Signal sampling values and reference e sampling values are advantageously synchronized to the same slower internal clock domain.

If multiple, for example, four sampling clock signals with a constant phase shift between them are used for the sampling, a number of buffers, particularly FIFO buffers, advantageously corresponding to the number of sampling clock signals is present, namely both for the limited signal and for the reference signal. If, for example, four sampling clock signals with a constant phase shift between them of 90° in each case are used for the sampling, then eight (FIFO) buffers, four for the limited signal and four for the reference signal, are present, i.e., four signal buffers and four reference buffers. If m corresponds to the number of sampling clock signals used, then 2m buffers (sum of the signal buffers and reference buffers) are thus preferably present. All buffers are then further advantageously connected to the XOR module, in order to transmit values to this for subsequent comparison.

Moreover, both the signal buffer(s) and the reference buffer(s) are preferably connected to the same clock generator and obtain the at least one sampling clock signal from this.

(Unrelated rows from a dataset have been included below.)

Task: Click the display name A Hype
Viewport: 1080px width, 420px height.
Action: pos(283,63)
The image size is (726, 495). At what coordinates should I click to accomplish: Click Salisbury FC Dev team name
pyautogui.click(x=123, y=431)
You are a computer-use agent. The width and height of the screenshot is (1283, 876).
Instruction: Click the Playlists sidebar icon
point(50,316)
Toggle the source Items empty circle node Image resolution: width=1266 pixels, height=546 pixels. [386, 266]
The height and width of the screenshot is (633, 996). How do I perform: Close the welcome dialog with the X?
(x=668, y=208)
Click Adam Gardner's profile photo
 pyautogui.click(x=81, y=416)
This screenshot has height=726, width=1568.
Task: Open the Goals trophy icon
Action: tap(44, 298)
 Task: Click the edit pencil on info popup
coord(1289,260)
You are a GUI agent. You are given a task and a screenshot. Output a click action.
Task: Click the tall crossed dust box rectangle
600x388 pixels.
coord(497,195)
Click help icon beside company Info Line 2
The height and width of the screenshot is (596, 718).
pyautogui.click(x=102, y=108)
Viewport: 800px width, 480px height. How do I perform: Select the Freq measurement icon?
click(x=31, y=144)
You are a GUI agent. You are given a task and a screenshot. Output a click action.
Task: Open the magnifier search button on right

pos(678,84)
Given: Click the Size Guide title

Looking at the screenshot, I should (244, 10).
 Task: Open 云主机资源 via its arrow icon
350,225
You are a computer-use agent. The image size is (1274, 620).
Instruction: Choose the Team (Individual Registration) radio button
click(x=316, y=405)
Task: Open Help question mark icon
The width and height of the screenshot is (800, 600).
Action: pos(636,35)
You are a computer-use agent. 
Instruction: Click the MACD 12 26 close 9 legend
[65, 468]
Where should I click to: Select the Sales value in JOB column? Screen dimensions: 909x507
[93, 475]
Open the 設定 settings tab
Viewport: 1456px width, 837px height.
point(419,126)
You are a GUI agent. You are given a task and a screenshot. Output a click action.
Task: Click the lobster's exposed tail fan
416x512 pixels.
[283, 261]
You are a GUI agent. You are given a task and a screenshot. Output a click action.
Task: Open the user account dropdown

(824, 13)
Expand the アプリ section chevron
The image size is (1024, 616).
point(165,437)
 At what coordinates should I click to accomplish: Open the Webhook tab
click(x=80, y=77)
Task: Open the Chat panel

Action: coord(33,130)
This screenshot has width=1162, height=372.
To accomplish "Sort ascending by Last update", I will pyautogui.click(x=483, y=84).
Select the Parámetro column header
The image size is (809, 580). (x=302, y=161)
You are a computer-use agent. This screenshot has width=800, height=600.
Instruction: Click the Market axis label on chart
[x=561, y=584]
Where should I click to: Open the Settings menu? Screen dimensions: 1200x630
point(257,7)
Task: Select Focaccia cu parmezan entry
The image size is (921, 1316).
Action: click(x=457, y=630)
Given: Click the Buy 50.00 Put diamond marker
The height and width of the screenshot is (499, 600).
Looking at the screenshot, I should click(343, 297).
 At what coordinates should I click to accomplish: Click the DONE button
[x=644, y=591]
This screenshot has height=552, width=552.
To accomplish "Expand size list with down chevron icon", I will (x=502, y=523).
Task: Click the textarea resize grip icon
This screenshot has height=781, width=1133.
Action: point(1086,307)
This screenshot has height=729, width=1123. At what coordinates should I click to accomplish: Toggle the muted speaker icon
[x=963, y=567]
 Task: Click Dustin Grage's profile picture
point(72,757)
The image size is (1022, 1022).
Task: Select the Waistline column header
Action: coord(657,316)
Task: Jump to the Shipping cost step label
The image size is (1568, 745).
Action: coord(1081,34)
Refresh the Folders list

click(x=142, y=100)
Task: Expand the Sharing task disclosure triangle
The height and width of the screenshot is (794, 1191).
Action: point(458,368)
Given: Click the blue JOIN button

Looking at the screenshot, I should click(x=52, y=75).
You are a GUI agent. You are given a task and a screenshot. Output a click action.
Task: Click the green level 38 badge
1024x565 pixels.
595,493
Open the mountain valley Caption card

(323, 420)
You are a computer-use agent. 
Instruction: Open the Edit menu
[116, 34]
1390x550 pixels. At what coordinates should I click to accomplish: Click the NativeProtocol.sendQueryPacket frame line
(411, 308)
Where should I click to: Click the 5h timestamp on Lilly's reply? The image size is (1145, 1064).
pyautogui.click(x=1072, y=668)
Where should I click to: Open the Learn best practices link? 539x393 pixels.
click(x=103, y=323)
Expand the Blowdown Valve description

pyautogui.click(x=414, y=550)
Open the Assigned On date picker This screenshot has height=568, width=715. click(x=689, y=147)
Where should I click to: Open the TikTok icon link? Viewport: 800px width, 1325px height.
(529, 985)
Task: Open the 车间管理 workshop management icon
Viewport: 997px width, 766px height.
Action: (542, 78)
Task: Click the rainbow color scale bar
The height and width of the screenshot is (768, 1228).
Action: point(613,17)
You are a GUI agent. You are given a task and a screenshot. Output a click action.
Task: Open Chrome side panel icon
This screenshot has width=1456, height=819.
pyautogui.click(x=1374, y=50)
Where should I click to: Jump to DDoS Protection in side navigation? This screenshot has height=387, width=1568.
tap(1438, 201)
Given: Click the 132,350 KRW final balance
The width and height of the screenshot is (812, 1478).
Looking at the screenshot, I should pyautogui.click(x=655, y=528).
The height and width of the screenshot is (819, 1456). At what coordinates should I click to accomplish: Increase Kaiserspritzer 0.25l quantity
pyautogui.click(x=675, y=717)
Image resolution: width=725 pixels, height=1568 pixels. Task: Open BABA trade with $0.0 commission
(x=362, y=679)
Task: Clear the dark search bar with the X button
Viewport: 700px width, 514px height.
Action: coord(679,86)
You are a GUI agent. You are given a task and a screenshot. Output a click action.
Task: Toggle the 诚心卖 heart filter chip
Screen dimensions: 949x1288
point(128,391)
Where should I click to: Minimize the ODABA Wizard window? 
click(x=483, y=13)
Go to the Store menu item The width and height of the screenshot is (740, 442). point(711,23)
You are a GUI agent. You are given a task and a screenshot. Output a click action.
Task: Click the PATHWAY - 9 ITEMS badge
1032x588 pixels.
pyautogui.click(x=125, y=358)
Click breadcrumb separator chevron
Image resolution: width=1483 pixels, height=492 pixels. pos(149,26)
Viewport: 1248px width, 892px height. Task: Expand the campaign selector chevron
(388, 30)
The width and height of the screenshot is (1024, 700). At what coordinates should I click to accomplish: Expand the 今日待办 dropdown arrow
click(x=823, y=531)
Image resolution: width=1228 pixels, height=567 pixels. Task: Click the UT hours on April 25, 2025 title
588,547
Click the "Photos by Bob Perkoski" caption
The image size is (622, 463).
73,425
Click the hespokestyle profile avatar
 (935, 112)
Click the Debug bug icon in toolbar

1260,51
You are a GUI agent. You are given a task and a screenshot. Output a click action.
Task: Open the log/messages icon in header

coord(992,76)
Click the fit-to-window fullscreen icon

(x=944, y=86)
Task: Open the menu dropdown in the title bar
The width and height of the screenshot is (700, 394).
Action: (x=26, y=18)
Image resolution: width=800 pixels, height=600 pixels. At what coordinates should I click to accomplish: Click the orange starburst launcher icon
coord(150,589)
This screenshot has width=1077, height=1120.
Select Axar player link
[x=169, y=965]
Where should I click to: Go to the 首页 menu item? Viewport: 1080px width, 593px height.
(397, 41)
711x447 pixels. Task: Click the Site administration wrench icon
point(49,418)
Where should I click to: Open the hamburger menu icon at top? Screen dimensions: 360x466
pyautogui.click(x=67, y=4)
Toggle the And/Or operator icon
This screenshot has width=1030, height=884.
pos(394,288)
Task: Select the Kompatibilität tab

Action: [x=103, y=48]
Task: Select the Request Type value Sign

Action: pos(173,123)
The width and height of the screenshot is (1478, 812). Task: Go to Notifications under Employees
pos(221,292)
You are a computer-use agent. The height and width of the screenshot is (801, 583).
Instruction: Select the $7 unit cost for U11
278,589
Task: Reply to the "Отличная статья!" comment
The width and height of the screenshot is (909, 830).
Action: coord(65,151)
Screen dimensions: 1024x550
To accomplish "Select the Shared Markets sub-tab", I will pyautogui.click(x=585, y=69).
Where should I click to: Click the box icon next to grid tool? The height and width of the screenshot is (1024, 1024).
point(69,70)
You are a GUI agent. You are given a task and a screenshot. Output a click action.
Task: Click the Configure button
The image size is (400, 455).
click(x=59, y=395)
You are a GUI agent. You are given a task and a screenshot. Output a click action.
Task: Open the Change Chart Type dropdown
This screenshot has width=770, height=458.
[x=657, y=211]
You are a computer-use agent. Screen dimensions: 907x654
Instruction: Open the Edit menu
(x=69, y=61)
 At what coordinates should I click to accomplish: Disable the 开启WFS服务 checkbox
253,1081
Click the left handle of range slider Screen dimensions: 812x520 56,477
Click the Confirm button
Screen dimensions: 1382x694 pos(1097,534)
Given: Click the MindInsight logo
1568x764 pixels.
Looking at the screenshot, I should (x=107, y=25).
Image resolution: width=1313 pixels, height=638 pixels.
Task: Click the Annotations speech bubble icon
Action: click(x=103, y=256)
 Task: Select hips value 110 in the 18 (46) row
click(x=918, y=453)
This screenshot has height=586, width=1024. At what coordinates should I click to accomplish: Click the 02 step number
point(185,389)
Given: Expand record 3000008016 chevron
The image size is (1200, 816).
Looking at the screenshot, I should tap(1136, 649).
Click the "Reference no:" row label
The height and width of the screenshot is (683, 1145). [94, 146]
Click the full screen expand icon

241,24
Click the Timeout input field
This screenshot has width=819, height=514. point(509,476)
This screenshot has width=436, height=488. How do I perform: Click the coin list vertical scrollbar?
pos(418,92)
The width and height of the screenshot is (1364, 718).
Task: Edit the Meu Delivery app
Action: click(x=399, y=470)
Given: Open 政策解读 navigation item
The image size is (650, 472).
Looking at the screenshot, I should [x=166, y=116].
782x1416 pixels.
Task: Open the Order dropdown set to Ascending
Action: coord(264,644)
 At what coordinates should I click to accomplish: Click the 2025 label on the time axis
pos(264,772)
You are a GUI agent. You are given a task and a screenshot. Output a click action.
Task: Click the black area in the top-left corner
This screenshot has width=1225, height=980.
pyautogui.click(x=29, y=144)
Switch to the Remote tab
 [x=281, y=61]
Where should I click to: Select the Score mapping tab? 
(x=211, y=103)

The multiple signal sampling values output by the signal buffer(s) in each case can then be supplied to an XOR module, to which multiple reference sampling values output by a reference buffer are also transmitted simultaneously and which compares the signal sampling values and the reference sampling values to each other. If the signal output by the limiter and the reference signal to be used for comparison are sampled with the same sampling clock signal(s) and synchronization is effected in the buffers in the same way and to the same slower internal clock domain, the chronological order of the reference signal sampling matches that of the limited signal being observed.

The device in accordance with the disclosed embodiments can be characterized accordingly in that the at least one signal buffer, advantageously an output of this, is connected to an input of the XOR module and that the at least one reference buffer, again advantageously on the output side, is connected to another input of the XOR module.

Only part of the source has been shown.